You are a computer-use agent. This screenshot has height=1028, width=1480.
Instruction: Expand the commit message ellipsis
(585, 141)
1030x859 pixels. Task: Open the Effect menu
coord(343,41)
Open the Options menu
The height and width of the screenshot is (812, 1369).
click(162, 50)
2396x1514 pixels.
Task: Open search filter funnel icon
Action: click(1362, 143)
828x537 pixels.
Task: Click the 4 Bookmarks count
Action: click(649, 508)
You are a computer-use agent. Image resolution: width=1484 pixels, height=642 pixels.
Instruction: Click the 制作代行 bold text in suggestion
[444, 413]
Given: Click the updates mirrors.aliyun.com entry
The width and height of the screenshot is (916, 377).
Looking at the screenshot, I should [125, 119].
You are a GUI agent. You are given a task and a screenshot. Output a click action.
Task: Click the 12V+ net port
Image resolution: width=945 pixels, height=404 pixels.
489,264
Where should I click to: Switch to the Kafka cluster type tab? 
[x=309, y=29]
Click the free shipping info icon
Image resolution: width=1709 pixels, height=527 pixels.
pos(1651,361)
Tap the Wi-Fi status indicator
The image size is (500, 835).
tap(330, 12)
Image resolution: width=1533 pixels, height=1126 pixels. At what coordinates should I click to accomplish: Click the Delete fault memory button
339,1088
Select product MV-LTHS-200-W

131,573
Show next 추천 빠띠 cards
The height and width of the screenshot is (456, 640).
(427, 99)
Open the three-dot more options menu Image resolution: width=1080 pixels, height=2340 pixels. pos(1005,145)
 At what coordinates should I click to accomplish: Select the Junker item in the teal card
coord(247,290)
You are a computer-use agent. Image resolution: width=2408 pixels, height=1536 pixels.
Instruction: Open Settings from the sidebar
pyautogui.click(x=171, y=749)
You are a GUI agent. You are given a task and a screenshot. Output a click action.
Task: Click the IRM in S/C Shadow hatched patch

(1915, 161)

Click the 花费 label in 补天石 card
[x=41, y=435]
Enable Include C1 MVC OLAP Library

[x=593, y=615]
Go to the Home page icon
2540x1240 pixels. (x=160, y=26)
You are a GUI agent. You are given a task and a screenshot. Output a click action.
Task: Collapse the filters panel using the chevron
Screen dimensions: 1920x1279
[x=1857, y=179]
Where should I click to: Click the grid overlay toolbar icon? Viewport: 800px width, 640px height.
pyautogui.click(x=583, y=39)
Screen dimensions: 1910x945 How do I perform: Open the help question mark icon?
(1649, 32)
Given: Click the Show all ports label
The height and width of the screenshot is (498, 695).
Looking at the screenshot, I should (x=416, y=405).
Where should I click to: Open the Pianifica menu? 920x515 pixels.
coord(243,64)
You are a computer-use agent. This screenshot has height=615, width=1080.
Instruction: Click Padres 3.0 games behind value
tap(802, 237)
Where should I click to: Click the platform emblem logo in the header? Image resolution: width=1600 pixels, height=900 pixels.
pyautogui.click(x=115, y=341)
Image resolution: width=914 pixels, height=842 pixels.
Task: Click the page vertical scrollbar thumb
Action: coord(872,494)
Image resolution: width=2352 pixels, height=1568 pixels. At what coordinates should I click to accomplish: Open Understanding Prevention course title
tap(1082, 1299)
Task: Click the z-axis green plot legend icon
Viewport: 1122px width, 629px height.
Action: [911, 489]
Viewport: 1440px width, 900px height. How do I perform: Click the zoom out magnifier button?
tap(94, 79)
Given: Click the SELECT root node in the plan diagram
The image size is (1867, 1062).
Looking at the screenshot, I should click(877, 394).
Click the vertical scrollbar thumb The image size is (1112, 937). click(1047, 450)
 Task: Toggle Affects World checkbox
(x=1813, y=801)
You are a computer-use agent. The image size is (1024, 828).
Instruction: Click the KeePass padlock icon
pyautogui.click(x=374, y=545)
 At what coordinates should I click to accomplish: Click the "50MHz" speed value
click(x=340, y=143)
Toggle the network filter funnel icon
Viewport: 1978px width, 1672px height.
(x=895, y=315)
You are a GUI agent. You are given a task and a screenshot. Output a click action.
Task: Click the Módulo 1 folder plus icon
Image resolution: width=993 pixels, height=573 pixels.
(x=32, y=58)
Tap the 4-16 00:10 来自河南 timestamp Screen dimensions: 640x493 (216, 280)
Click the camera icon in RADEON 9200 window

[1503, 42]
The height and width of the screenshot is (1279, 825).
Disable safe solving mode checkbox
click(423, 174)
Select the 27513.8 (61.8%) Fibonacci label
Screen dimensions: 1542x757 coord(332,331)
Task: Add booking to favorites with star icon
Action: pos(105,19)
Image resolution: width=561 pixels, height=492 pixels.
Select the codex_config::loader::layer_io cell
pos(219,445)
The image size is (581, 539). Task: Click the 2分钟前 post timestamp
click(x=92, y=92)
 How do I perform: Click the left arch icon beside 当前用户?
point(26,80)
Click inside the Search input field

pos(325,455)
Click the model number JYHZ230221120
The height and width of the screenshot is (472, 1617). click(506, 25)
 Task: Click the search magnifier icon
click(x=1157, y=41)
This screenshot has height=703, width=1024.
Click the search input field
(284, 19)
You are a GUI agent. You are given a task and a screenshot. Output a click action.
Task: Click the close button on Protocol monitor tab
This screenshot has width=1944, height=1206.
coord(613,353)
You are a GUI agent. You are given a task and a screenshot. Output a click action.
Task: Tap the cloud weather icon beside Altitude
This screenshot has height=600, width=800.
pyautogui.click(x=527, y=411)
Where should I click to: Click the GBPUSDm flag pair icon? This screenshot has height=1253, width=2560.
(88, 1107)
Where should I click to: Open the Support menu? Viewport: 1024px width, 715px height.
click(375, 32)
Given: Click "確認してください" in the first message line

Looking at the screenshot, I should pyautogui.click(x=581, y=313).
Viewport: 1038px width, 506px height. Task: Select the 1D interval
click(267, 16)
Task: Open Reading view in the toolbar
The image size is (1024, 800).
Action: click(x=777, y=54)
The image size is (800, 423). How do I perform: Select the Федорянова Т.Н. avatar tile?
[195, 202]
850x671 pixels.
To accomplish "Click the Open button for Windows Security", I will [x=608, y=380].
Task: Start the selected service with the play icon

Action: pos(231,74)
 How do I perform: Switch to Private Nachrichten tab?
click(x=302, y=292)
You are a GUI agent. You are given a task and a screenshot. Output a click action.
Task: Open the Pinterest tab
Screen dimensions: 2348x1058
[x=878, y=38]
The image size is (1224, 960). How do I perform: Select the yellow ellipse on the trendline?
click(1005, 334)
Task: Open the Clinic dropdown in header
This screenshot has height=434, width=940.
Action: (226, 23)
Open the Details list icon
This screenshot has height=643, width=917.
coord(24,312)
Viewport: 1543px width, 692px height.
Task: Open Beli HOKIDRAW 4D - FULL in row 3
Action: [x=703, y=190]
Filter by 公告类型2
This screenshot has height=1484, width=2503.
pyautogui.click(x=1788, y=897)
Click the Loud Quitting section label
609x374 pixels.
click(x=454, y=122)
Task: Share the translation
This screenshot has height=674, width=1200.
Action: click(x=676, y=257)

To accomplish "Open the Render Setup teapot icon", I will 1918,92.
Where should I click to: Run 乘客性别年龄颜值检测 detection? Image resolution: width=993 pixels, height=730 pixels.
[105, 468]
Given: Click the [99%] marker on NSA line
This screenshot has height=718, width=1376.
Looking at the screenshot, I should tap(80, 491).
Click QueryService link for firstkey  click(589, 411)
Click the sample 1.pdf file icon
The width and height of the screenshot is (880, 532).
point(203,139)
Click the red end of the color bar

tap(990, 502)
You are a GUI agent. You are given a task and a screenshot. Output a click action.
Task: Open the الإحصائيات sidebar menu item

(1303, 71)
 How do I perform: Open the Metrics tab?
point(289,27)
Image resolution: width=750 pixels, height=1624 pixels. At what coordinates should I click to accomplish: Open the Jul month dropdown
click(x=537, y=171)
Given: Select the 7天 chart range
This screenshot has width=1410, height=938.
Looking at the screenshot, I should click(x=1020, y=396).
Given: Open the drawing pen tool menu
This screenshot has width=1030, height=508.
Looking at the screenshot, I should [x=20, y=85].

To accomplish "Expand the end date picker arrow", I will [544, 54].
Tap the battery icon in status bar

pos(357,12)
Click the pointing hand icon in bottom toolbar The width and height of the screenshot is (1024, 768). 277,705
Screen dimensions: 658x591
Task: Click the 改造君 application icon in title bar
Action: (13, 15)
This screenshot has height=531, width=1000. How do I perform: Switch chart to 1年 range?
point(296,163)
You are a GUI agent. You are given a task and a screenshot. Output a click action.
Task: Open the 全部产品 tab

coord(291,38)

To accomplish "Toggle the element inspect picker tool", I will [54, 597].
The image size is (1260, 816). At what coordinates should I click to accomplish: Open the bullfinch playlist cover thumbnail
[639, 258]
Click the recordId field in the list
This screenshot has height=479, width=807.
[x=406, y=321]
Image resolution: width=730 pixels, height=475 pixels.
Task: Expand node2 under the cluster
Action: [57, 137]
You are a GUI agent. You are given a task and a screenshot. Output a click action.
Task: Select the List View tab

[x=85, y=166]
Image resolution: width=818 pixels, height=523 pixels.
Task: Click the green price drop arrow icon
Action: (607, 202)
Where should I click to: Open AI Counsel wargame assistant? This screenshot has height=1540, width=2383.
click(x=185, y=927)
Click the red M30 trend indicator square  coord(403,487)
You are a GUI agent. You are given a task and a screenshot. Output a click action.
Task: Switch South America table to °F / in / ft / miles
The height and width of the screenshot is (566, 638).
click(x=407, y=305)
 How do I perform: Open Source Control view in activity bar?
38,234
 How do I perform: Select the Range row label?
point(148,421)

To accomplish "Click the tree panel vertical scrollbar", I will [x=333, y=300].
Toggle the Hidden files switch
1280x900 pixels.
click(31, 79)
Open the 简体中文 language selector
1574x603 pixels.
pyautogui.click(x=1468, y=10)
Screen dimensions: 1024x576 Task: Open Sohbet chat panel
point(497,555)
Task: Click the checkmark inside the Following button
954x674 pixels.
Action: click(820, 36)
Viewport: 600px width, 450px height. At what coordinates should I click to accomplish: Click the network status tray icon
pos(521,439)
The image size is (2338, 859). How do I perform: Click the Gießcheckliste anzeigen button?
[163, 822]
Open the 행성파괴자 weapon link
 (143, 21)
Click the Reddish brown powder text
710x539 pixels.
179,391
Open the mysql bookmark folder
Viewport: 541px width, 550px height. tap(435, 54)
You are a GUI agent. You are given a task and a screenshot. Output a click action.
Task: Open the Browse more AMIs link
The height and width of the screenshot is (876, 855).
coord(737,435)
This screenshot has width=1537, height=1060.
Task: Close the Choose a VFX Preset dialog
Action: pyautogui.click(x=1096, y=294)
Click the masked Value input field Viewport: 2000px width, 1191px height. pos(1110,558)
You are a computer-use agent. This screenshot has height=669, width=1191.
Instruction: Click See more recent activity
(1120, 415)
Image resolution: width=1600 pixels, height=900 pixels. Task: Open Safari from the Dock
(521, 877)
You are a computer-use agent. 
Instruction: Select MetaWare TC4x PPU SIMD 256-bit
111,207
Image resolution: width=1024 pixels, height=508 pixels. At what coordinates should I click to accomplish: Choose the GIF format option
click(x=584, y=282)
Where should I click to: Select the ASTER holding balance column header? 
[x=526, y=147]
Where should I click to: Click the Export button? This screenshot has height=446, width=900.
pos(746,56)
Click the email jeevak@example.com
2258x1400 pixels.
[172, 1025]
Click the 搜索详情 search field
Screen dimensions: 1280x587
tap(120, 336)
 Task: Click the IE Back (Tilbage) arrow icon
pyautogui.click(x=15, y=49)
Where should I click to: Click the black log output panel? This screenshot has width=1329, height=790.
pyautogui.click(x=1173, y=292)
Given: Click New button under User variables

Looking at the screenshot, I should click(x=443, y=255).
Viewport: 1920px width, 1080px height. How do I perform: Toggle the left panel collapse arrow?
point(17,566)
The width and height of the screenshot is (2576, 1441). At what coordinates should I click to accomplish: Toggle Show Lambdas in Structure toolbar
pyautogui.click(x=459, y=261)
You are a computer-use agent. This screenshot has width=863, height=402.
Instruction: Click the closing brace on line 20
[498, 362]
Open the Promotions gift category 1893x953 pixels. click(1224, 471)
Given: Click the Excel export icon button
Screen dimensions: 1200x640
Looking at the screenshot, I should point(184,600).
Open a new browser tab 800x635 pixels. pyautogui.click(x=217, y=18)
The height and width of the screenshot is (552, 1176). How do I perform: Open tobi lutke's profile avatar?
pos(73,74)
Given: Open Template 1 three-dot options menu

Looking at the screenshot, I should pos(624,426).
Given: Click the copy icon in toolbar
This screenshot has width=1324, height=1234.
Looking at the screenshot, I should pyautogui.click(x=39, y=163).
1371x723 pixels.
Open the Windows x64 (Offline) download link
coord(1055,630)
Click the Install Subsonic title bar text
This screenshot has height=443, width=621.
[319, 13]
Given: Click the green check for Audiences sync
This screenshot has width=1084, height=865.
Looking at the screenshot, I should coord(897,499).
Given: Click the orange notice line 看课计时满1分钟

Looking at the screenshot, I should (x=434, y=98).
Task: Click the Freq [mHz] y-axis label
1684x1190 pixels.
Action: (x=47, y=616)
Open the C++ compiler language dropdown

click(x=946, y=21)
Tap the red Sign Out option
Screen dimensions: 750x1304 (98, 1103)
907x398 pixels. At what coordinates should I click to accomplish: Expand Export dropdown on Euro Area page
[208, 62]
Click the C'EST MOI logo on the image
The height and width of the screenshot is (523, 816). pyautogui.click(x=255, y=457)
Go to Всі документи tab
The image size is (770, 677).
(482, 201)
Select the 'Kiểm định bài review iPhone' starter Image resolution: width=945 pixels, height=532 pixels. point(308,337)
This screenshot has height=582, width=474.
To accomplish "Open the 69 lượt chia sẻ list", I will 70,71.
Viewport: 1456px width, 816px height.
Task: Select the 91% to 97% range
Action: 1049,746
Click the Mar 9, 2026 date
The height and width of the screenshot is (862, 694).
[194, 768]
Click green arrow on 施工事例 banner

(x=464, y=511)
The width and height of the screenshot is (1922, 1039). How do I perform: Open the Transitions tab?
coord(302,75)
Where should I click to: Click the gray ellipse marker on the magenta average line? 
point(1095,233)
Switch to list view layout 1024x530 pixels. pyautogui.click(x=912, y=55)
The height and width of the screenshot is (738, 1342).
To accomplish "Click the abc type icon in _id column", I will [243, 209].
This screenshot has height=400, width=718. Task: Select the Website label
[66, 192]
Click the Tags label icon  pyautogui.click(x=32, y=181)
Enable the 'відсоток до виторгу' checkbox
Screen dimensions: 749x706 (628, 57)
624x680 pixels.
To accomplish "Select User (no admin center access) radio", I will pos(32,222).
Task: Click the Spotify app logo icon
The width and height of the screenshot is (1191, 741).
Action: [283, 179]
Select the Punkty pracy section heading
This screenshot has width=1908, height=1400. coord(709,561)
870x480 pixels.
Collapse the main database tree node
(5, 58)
——
Your goal:
Copy out the entries above word for word, from the line with "Viewport: 600px width, 450px" up to and including the line with "Viewport: 541px width, 550px", and nothing else.

Result:
Viewport: 600px width, 450px height. At what coordinates should I click to accomplish: Click the network status tray icon
pos(521,439)
The image size is (2338, 859). How do I perform: Click the Gießcheckliste anzeigen button?
[163, 822]
Open the 행성파괴자 weapon link
 (143, 21)
Click the Reddish brown powder text
710x539 pixels.
179,391
Open the mysql bookmark folder
Viewport: 541px width, 550px height. tap(435, 54)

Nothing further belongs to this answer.